- [Action item]:
Would you print only the lines running from the one with "Image resolution: width=800" to the final line of the data below, word for word and without pictures?

[Opening Dataset excerpts section]

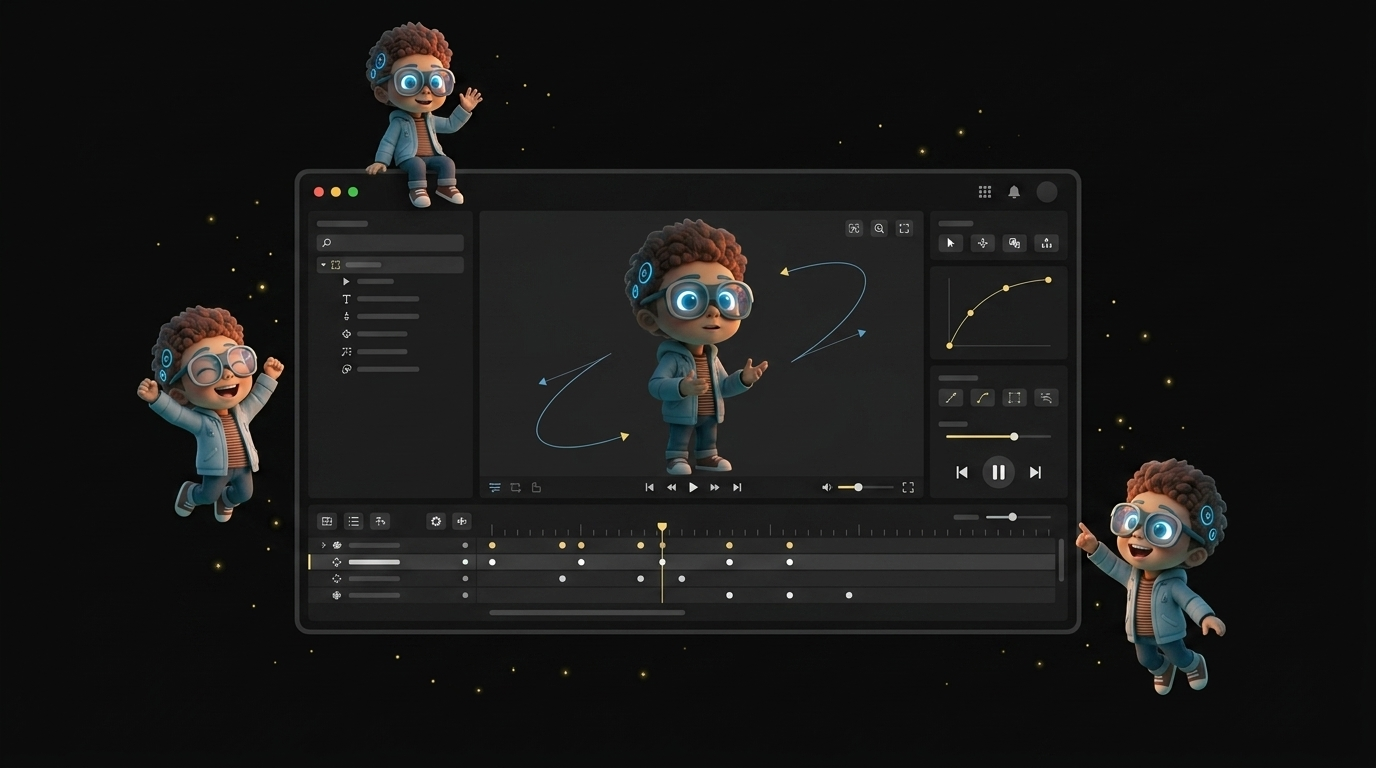Jump to the last frame with the skip-end button

point(1035,471)
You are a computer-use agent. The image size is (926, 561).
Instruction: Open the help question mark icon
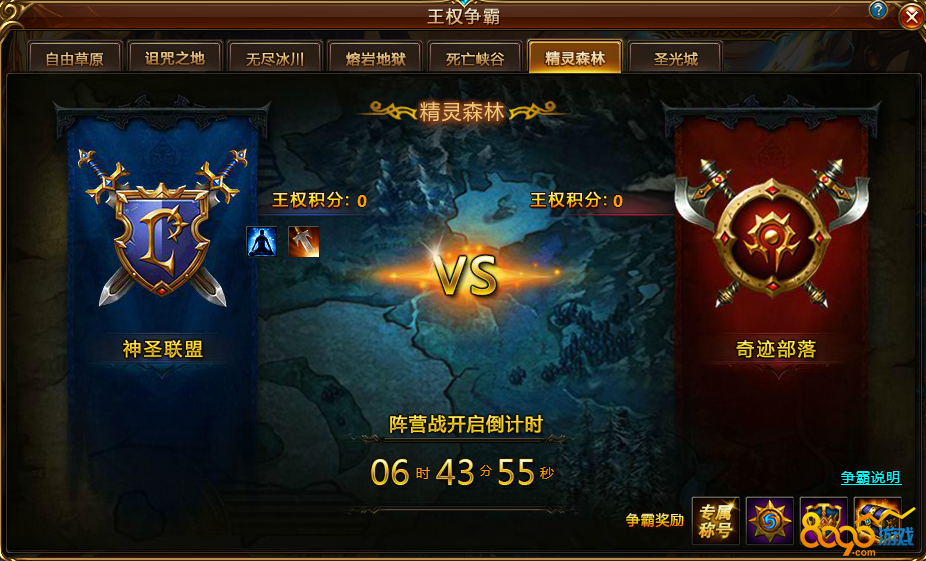pyautogui.click(x=878, y=10)
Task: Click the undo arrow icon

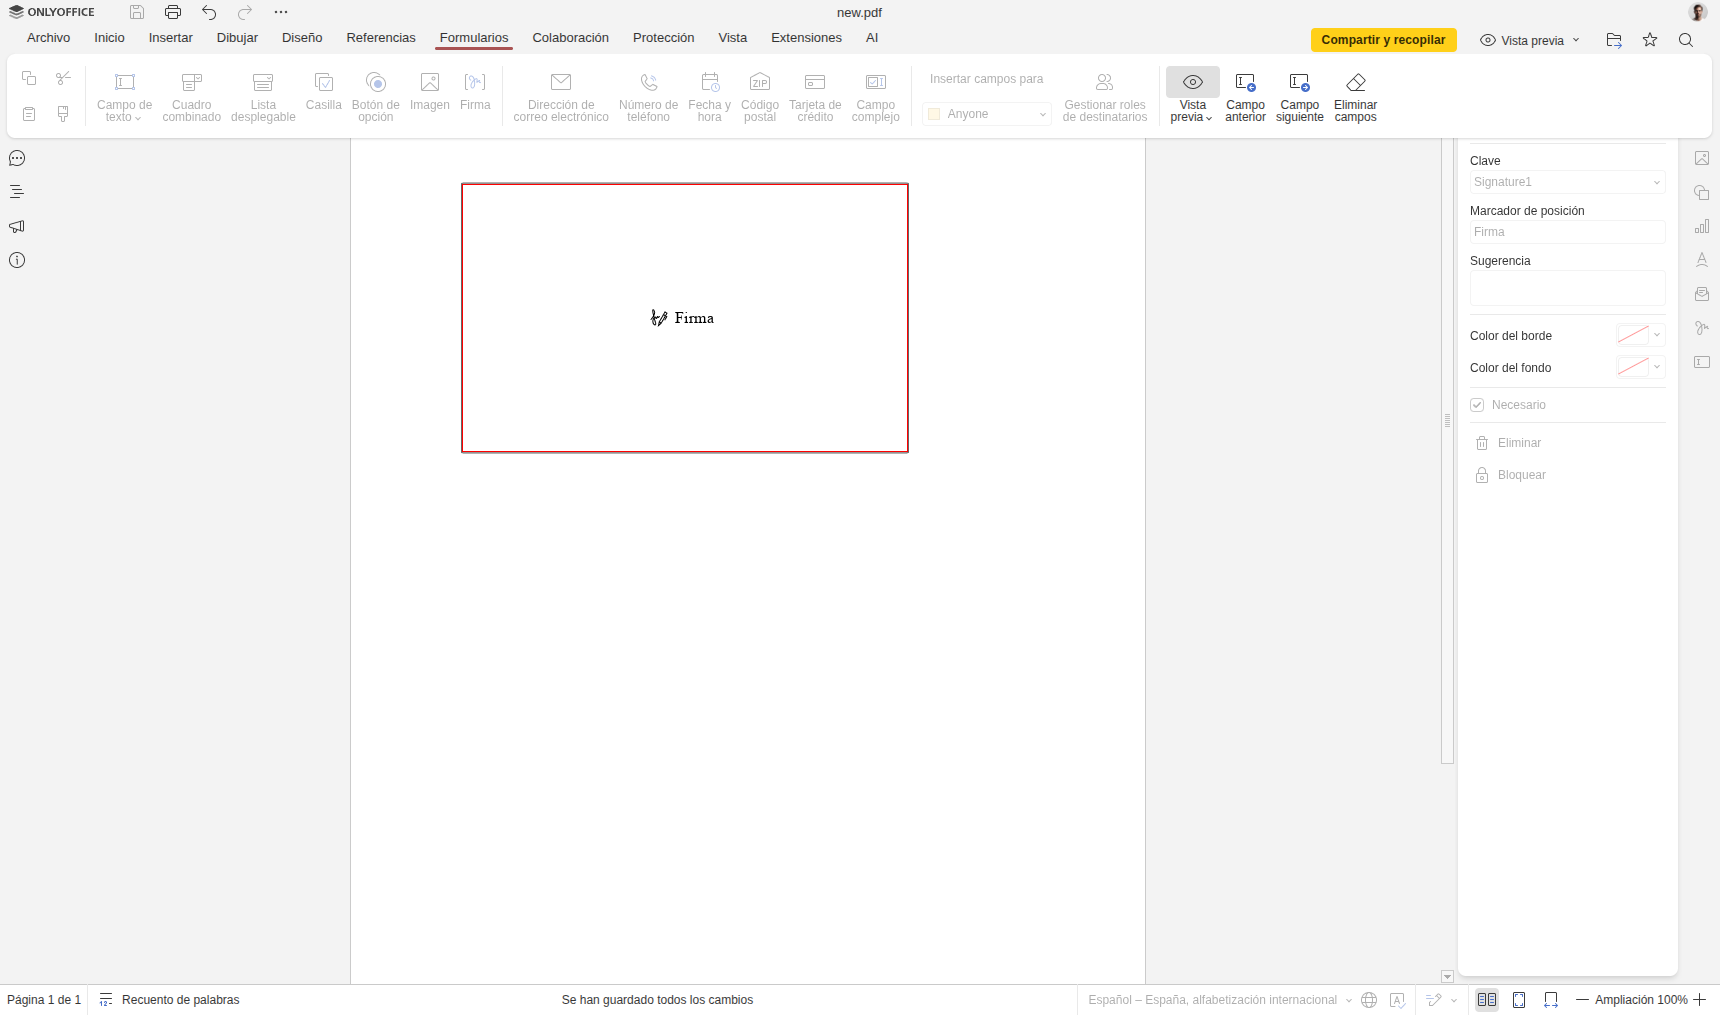Action: 209,12
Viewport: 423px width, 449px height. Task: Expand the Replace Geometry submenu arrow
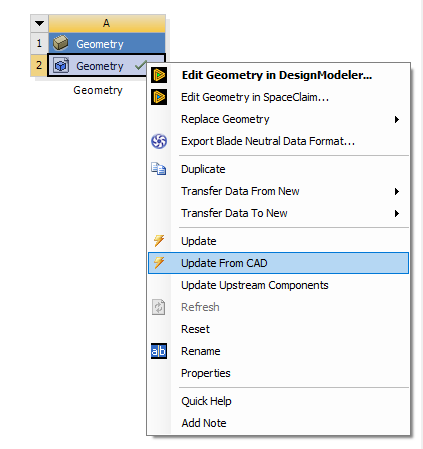pos(397,119)
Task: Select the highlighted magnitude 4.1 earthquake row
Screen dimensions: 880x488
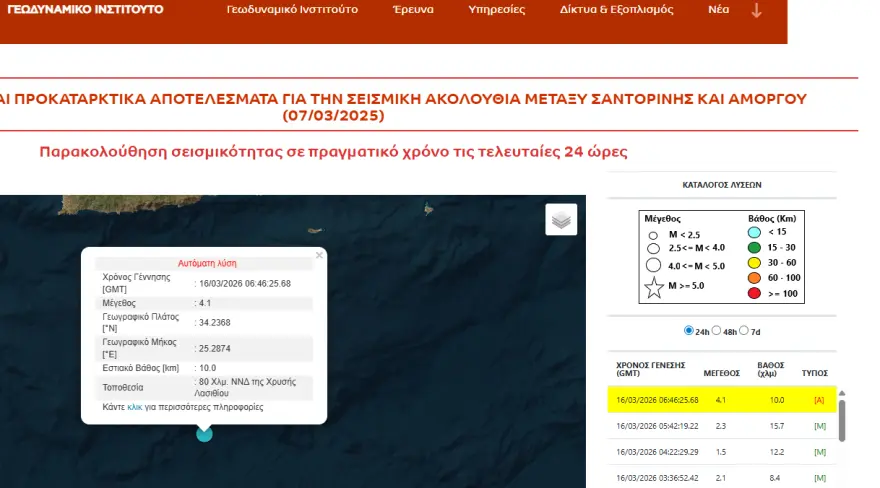Action: [720, 399]
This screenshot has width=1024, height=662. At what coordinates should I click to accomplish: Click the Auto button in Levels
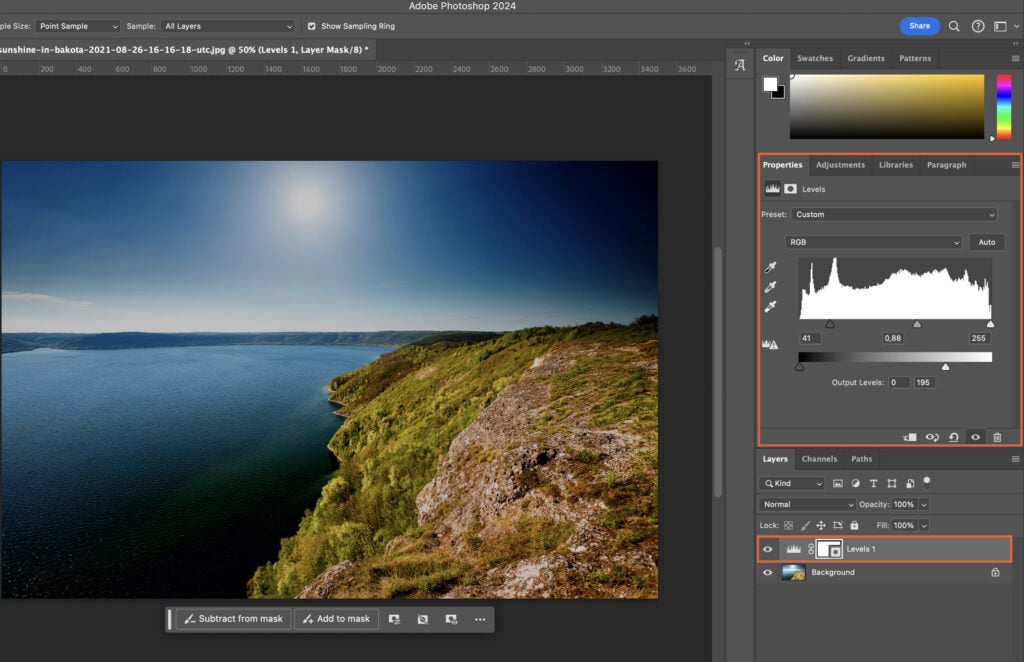(x=987, y=242)
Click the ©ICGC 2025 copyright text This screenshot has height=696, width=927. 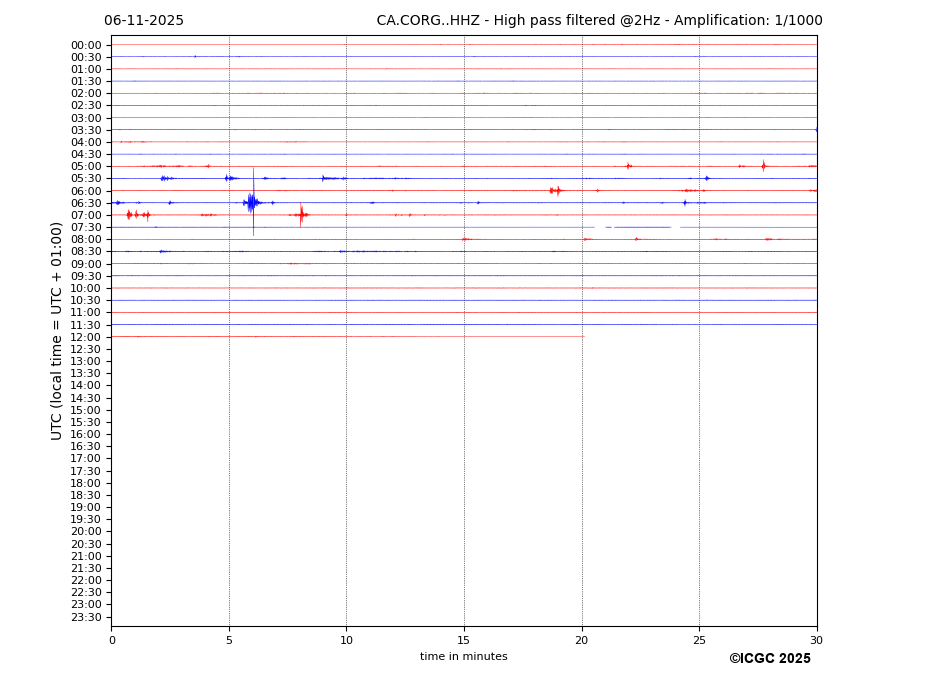click(x=769, y=659)
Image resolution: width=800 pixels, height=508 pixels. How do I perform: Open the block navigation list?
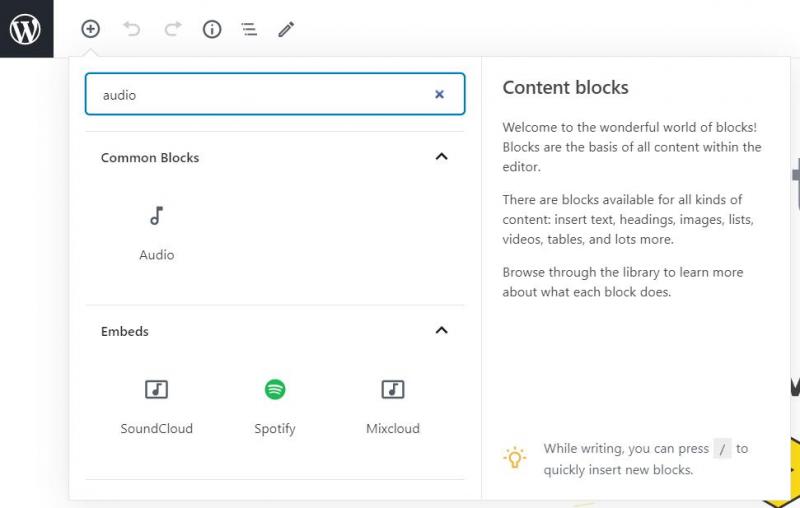pos(249,29)
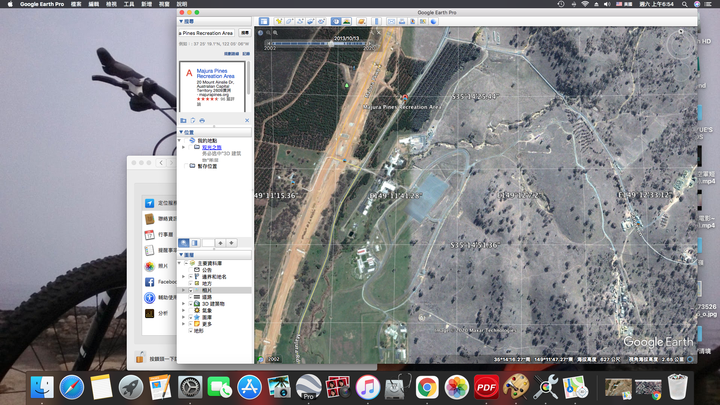Collapse the 位置 panel header

click(183, 131)
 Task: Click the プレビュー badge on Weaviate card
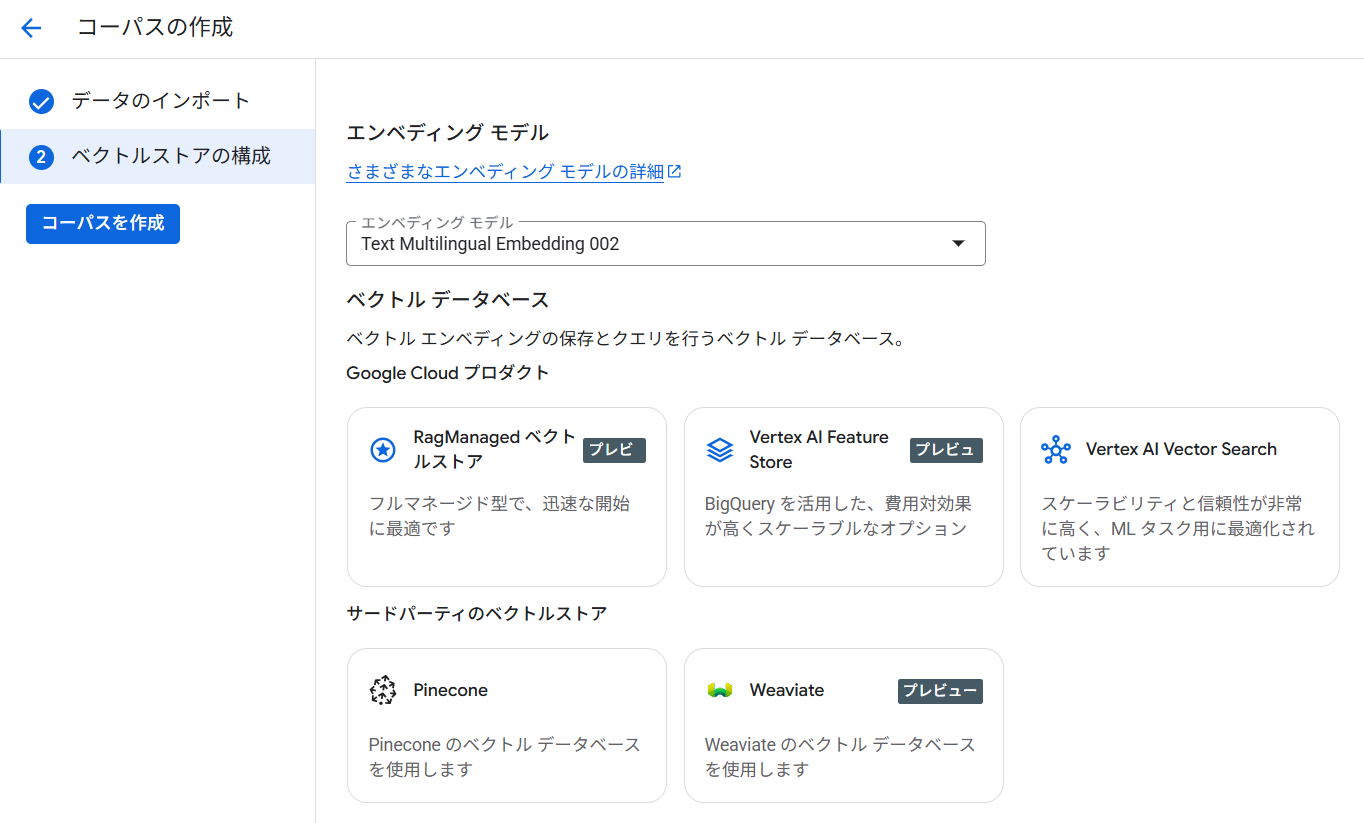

[Closing Dataset excerpts section]

- [Task result]:
Image resolution: width=800 pixels, height=508 pixels. How do I perform: Open the block navigation list?
pos(249,29)
Collapse the 位置 panel header

click(183, 131)
 Task: Click the プレビュー badge on Weaviate card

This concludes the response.